At the 560-yard No. 8, his drive was in the left rough, and his second shot scooted over to the right rough. But his third shot wedge left him with an eight-footer, and he made that putt to get back to 10 under. Then came that final 24-footer at the 169-yard ninth -- the same distance covered by his winning putt at the 72nd hole last Sunday at Bay Hill. The roar was so loud, over on the nearby 18th green, Masters champion Zach Johnson had to back off his own birdie putt, knowing exactly what had just happened a few hundred yards away. To his credit, Johnson (72 -- 141) made his putt, as well.

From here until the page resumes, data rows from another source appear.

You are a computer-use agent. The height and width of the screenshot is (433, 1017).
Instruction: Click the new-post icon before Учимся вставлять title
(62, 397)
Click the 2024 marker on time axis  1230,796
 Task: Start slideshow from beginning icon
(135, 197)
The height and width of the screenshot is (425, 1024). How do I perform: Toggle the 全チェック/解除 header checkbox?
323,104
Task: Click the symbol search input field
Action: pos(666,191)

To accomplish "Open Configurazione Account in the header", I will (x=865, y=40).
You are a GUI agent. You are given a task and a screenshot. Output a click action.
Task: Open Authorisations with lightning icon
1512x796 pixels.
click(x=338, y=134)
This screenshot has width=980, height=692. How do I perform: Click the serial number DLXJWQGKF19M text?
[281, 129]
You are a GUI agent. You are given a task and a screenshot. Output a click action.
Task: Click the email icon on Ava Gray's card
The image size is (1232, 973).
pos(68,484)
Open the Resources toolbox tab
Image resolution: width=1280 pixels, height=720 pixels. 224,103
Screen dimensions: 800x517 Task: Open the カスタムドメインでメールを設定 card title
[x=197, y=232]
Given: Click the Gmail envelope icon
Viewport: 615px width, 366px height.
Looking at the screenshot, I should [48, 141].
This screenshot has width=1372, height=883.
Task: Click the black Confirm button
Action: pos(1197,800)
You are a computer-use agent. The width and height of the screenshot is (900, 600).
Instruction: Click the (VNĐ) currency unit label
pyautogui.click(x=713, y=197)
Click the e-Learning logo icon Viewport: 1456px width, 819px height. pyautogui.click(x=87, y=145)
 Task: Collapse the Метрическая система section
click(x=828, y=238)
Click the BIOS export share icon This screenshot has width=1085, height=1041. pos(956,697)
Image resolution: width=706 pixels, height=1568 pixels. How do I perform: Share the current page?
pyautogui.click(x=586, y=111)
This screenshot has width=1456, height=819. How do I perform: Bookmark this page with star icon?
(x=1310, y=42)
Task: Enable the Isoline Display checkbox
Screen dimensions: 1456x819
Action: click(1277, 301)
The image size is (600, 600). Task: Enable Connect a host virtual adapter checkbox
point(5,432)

Ogilvy was not totally enamored of his own round, insisting he had hit the ball better on Thursday, but he had no complaints after a dozen birdies and no bogeys in two days. Still, after hitting only three fairways and 10 greens in regulation Friday, he knows full well he'll have to improve his ball-striking over the weekend. His putter saved him Friday, with 11 one-putt greens and just 23 putts.

"It wasn't like I hit it horribly," he said. "It's quite tricky. It has to be such a precise shot to hit a lot of these fairways when it's blowing. Five or six drives I thought were on the fairway and kind of just trickled through [to the rough]. I'm hitting it well enough. You don't hit it perfect every day, and the rest of my game is solid enough."

Ogilvy has played with Woods on the weekend in the past and said he's almost always performed well, despite the swirling crowds and massive media presence inside the ropes. He was told that English bookmakers have made Woods the 1-to-2 favorite to win his sixth in a row, with Ogilvy and Scott listed at 5 to 1.

"That's reality," Ogilvy said. "He's won these last however many golf tournaments. He hasn't lost too many when in contention after two rounds. He hasn't lost too many at Doral. There's a lot of things in his favor. I mean everything is in his favor historically. Five to one? If I wasn't playing, maybe I'd have a go. . . . He obviously knows how to win a golf tournament. Seven in a row, six in a row? It's pretty impressive. I mean, that's a good career."